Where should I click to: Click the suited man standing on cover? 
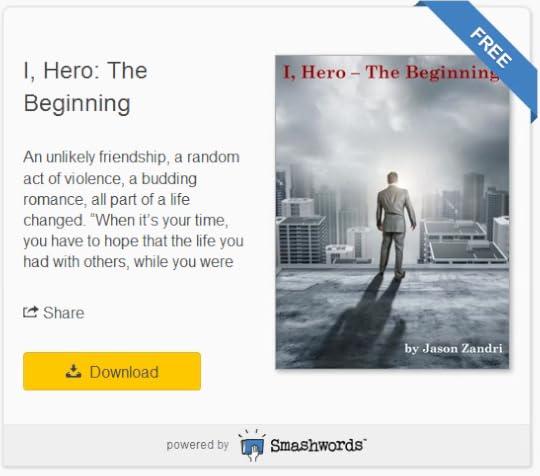click(395, 225)
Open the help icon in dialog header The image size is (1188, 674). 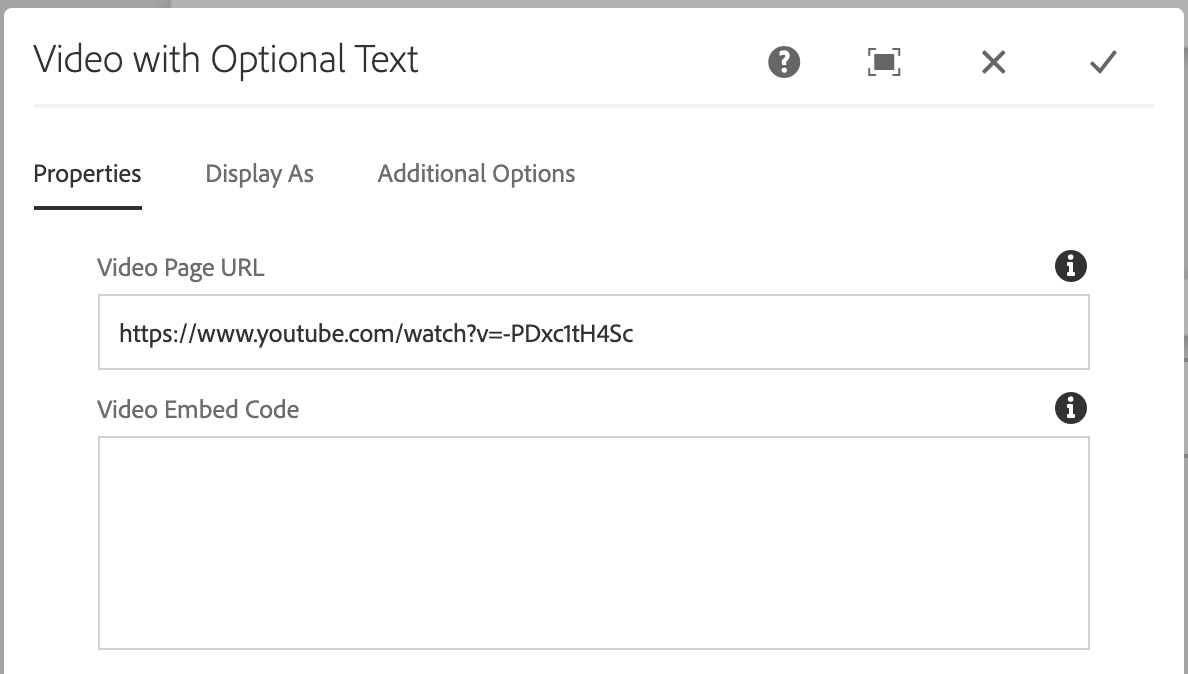[784, 62]
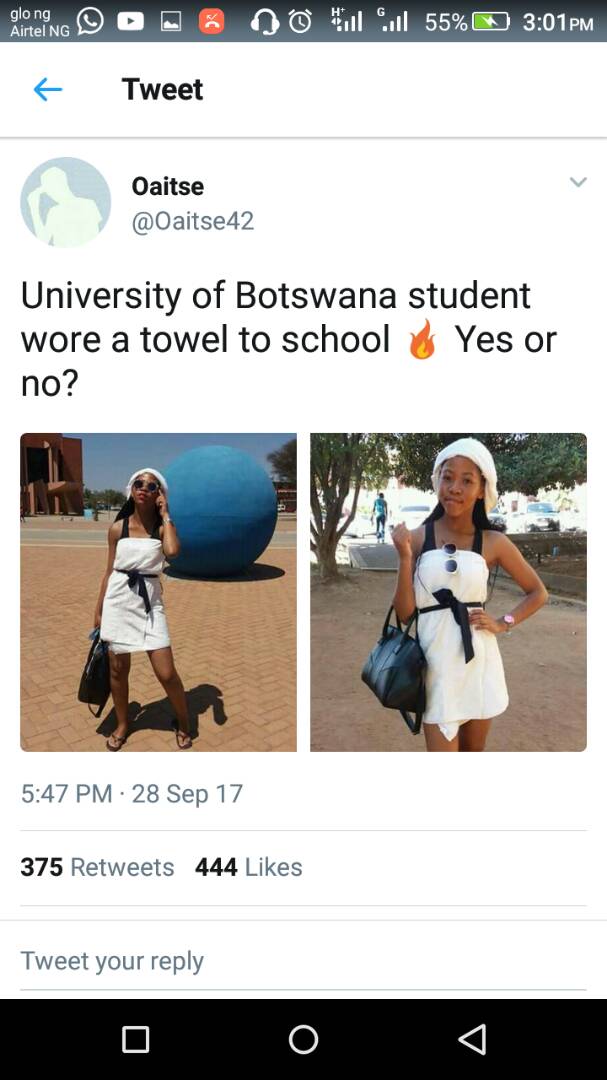Open the Oaitse display name
607x1080 pixels.
pyautogui.click(x=167, y=186)
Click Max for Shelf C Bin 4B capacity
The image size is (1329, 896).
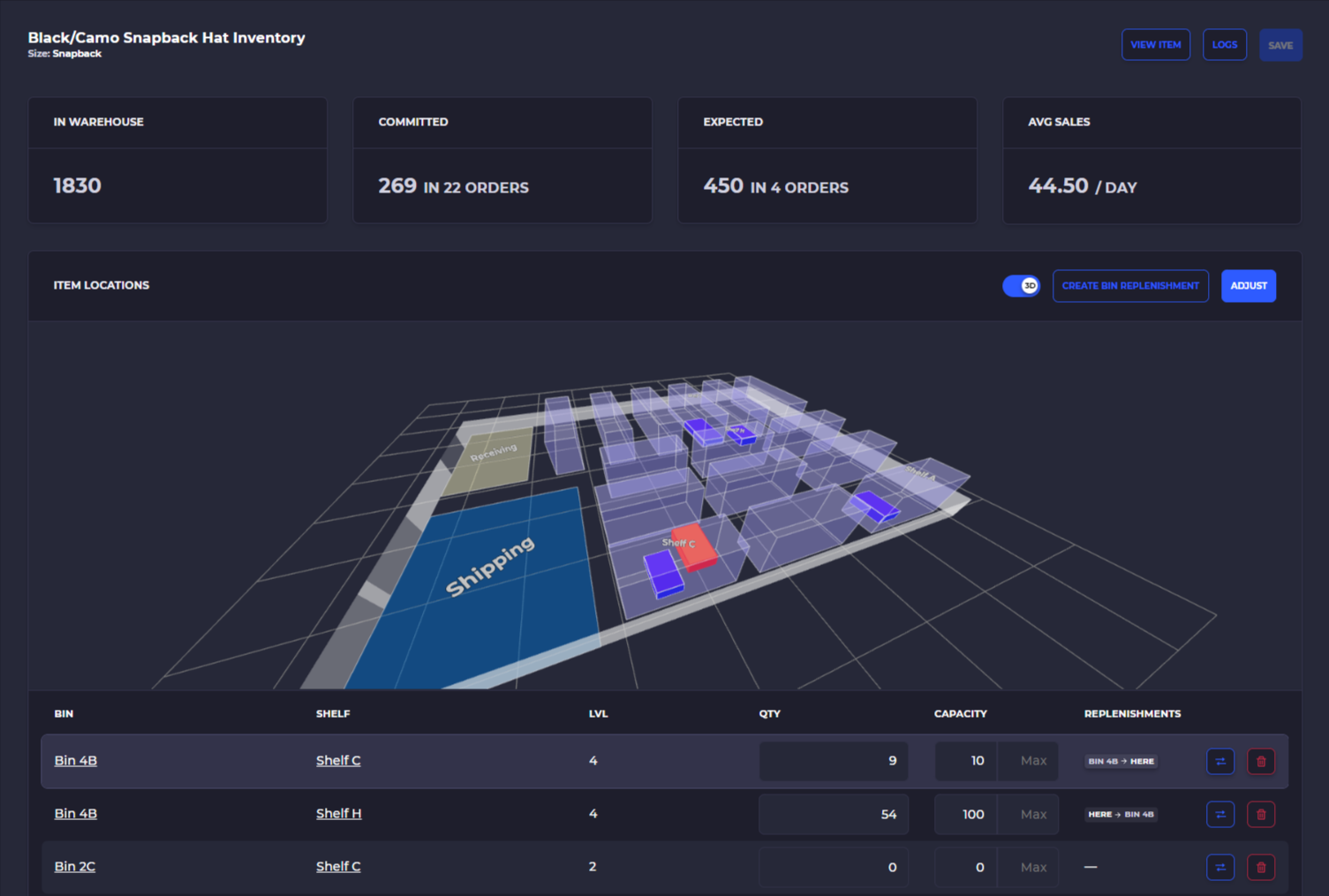point(1033,761)
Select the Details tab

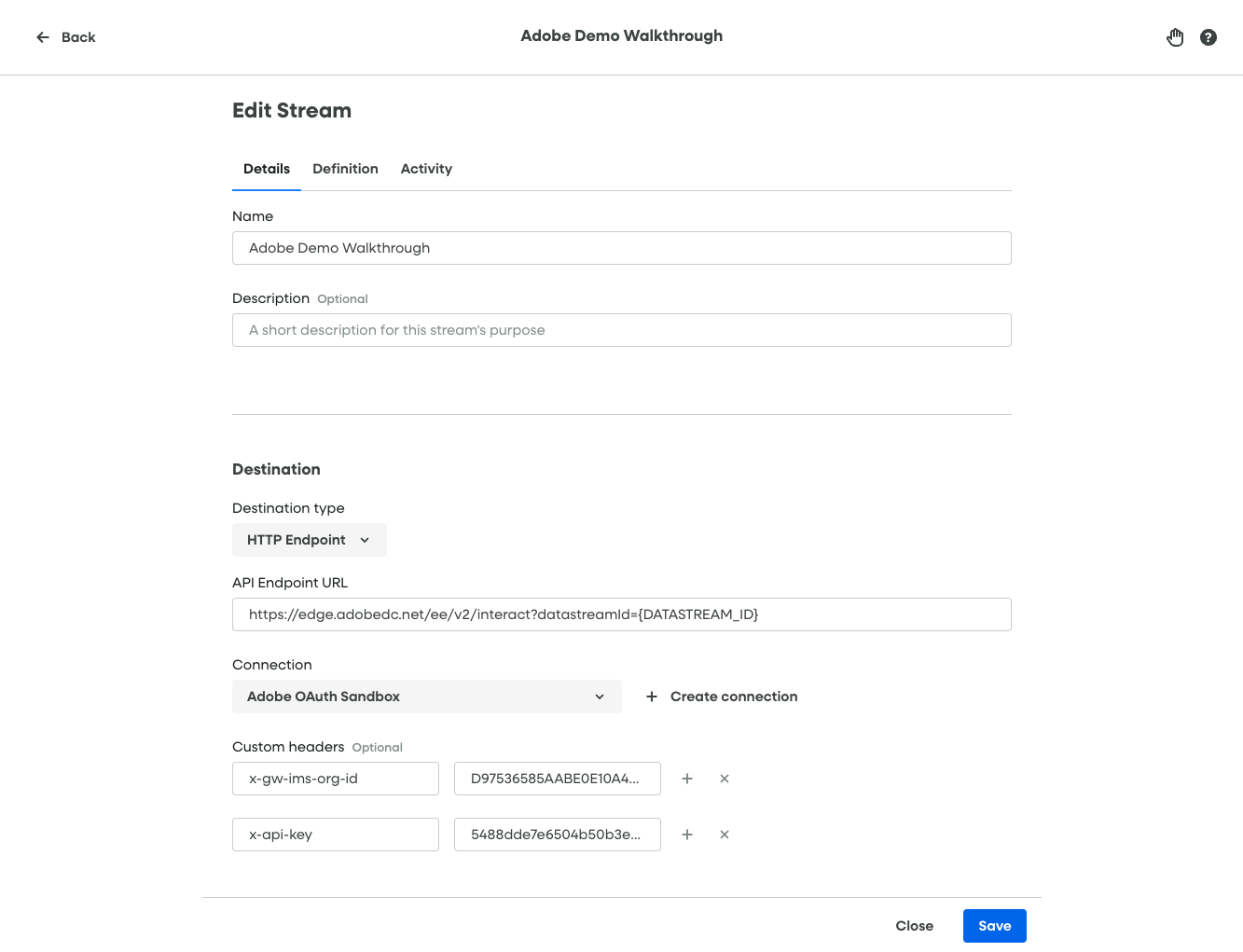pyautogui.click(x=267, y=169)
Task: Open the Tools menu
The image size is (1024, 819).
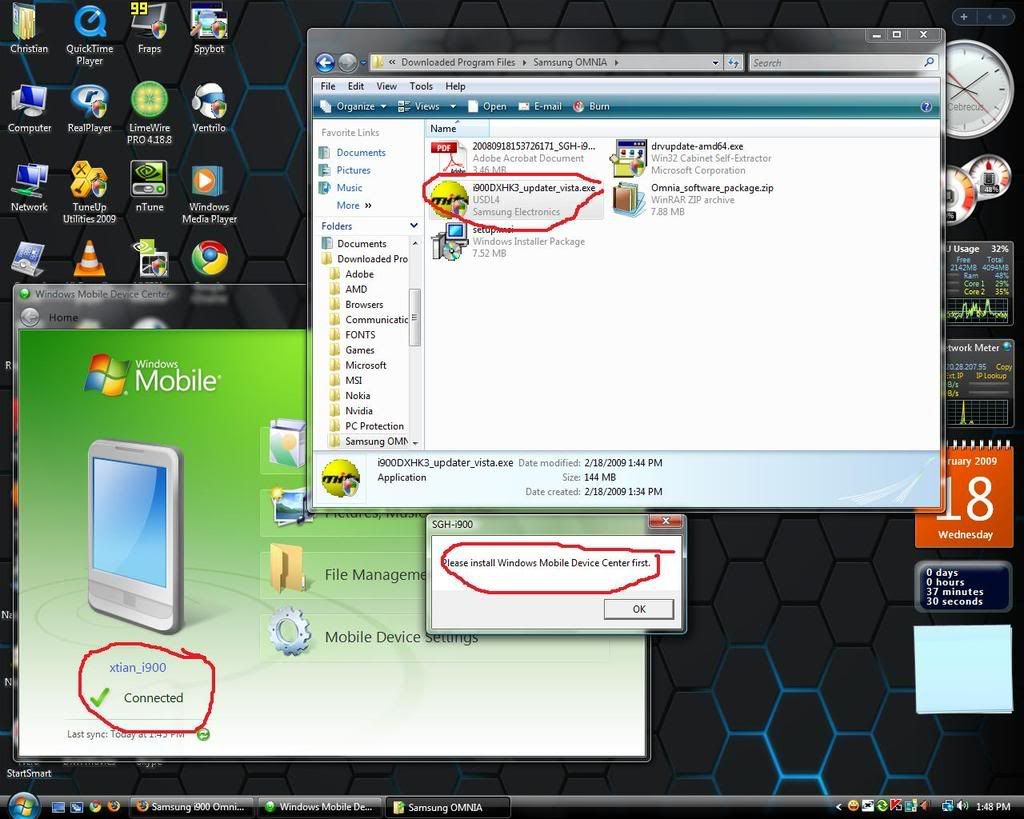Action: [x=421, y=86]
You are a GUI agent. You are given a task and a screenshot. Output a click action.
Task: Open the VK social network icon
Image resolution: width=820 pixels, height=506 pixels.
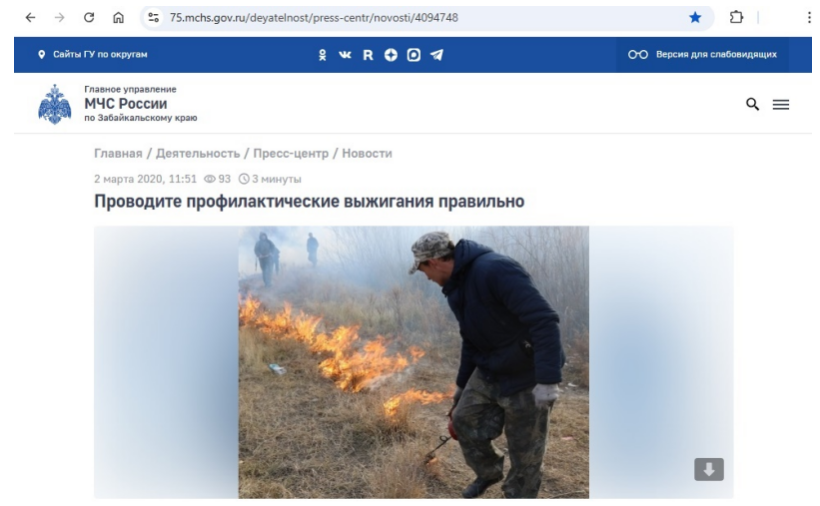(x=345, y=54)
============
_Exercise prompt_
Output exactly the lines from the line containing "Select the Details tab" through the last line of the records, both included, and leave out every picture.

_Solution to this task_
Select the Details tab

pyautogui.click(x=267, y=169)
Task: Open the Tools menu
The image size is (1024, 819).
Action: [x=421, y=86]
You are a GUI agent. You are given a task and a screenshot. Output a click action.
Task: Open the VK social network icon
Image resolution: width=820 pixels, height=506 pixels.
(x=345, y=54)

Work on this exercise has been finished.